2. Moderate and reasonable scope of patent protection has become the basis of the balance of interests in the patent law.
The balance of interests in the patent law is mainly to ensure the public's necessary access to and acquisition of patented technology, while the patentee determines the moderate and reasonable scope of protection in the system design of the patent law, and makes an appropriate and reasonable explanation and application of the scope of patent protection in the implementation of the patent law. Therefore, a moderate and reasonable scope of patent protection is also of great significance in the balance of interests in patent law. Generally speaking, at different stages of the patent system, the strength and scope of patent protection are different, even great differences, due to the differences in the impact of technology on economic and social development. Generally speaking, the level of patent protection has a trend from low to high. However, no matter at what stage of a country's economic and social development, the patent law always needs to be followed on the basis of ensuring the necessary monopoly protection to stimulate invention and creation, and at the same time ensuring the public's necessary access to technology and information. As some foreign cases have pointed out, according to the incentive theory of patent law, the proper scope of patent right is "a matter of balancing the interests of broader protection"-the task of defining the limited monopoly right granted to inventors involves, on the one hand, the interests of inventors in controlling and utilizing their inventions, on the other hand, the difficult balance between the competitive interests of society in the free flow of ideas, information and commerce [9]. This balance requires avoiding the extremes of over-protection and under-protection of patents. Excessive protection of new technology patents will cause an imbalance between the incentive for innovation and the potential ability between the initial invention and subsequent inventors.

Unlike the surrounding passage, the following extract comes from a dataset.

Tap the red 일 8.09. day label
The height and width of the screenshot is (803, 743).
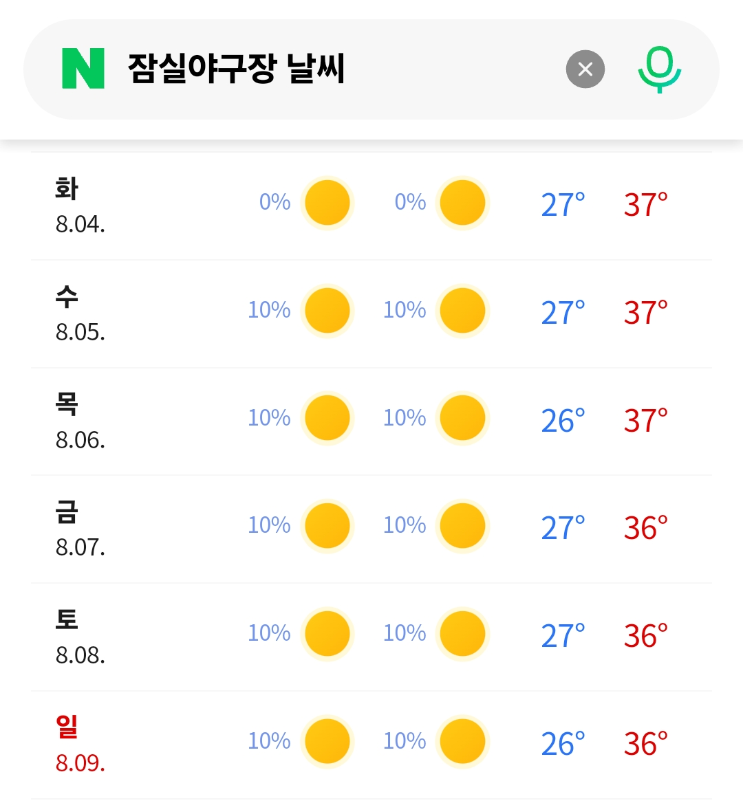pyautogui.click(x=80, y=744)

From the perspective of the system design of the patent law, this appropriate and reasonable scope of protection at least involves the following issues:
(1) Reasonable definition of the object of patent right
In a certain society, which inventions should be included in the object of patent protection and which should not be included in the object of patent protection need to be based on the social and economic development at that time, the overall level of intellectual property protection, the advantages and disadvantages of whether the object is included in patent protection or not, especially the advantages and disadvantages of patent protection. In principle, the scope of the object of patent protection should be adapted to the economic and technological development at that time.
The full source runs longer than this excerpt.